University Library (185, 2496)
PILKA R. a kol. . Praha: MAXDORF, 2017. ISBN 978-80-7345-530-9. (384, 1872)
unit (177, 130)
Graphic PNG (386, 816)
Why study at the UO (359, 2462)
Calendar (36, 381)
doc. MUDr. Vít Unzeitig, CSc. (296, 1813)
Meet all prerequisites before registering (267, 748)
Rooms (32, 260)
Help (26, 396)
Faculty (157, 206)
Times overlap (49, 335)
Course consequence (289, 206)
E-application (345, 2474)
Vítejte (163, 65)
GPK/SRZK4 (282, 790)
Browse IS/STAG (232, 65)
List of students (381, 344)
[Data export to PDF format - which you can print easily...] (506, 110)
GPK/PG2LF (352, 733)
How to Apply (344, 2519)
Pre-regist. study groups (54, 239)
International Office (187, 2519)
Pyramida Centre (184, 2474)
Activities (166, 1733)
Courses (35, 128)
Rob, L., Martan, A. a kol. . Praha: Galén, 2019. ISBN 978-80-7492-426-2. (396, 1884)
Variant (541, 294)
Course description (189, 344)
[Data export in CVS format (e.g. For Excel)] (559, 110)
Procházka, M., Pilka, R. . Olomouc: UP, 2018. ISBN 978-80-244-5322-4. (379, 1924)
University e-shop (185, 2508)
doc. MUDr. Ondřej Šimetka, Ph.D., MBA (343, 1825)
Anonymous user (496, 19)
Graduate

◆ ◆ ◆

WHAT IS EXPECTED: Only the lines from the one containing "List of students (381, 344)" to the end of the data should be printed, exactly as they stand.

ANSWER BELOW:
List of students (381, 344)
[Data export to PDF format - which you can print easily...] (506, 110)
GPK/PG2LF (352, 733)
How to Apply (344, 2519)
Pre-regist. study groups (54, 239)
International Office (187, 2519)
Pyramida Centre (184, 2474)
Activities (166, 1733)
Courses (35, 128)
Rob, L., Martan, A. a kol. . Praha: Galén, 2019. ISBN 978-80-7492-426-2. (396, 1884)
Variant (541, 294)
Course description (189, 344)
[Data export in CVS format (e.g. For Excel)] (559, 110)
Procházka, M., Pilka, R. . Olomouc: UP, 2018. ISBN 978-80-244-5322-4. (379, 1924)
University e-shop (185, 2508)
doc. MUDr. Ondřej Šimetka, Ph.D., MBA (343, 1825)
Anonymous user (496, 19)
Graduate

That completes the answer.